Pero aquella noche no vino ninguna aventura para recompensarme el día. Debajo de mis párpados se repetía, tercamente, una imagen ya lejana. Era precisamente, la rambla a la altura de Eduardo Acevedo, una noche de verano, antes de casarnos. Yo la estaba esperando apoyado en la baranda metido en la sombra que olía intensamente a mar. Y ella bajaba la calle en pendiente, con los pasos largos y ligeros que tenía entonces, con un vestido blanco y un pequeño sombrero caído contra una oreja. El viento la golpeaba en la pollera, trabándole los pasos, haciéndola inclinarse apenas, como un barco de vela que viniera hacia mí desde la noche. Trataba de pensar en otra cosa; pero, apenas me abandonaba, veía la calle desde la sombra de la muralla y la muchacha, Ceci, bajando con un vestido blanco.

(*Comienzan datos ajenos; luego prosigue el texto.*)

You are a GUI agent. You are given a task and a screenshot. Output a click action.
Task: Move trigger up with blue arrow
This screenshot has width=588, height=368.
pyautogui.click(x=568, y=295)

Entonces tuve aquella idea idiota como una obsesión. La desperté, le dije que tenía que vestirse de blanco y acompañarme. Había una esperanza, una posibilidad de tender redes y atrapar el pasado y la Ceci de entonces. Yo no podía explicarle nada; era necesario que ella fuera sin plan, no sabiendo para qué. Tampoco podía perder tiempo, la hora del milagro era aquella, en seguida. Todo esto era demasiado extraño y yo debía tener cara de loco. Se asustó y fuimos. Varias veces subió la calle y vino hacia mí con el vestido blanco donde el viento golpeaba haciéndola inclinarse. Pero allá arriba, en la calle empinada, su paso era distinto, reposado y cauteloso, y la cara que acercaba al atravesar la rambla debajo del farol era seria y amarga. No había nada que hacer y nos volvimos."
La caja abierta y cerrada de Schrodingër. Y lo que pasa por la neurona del gato mientras tanto.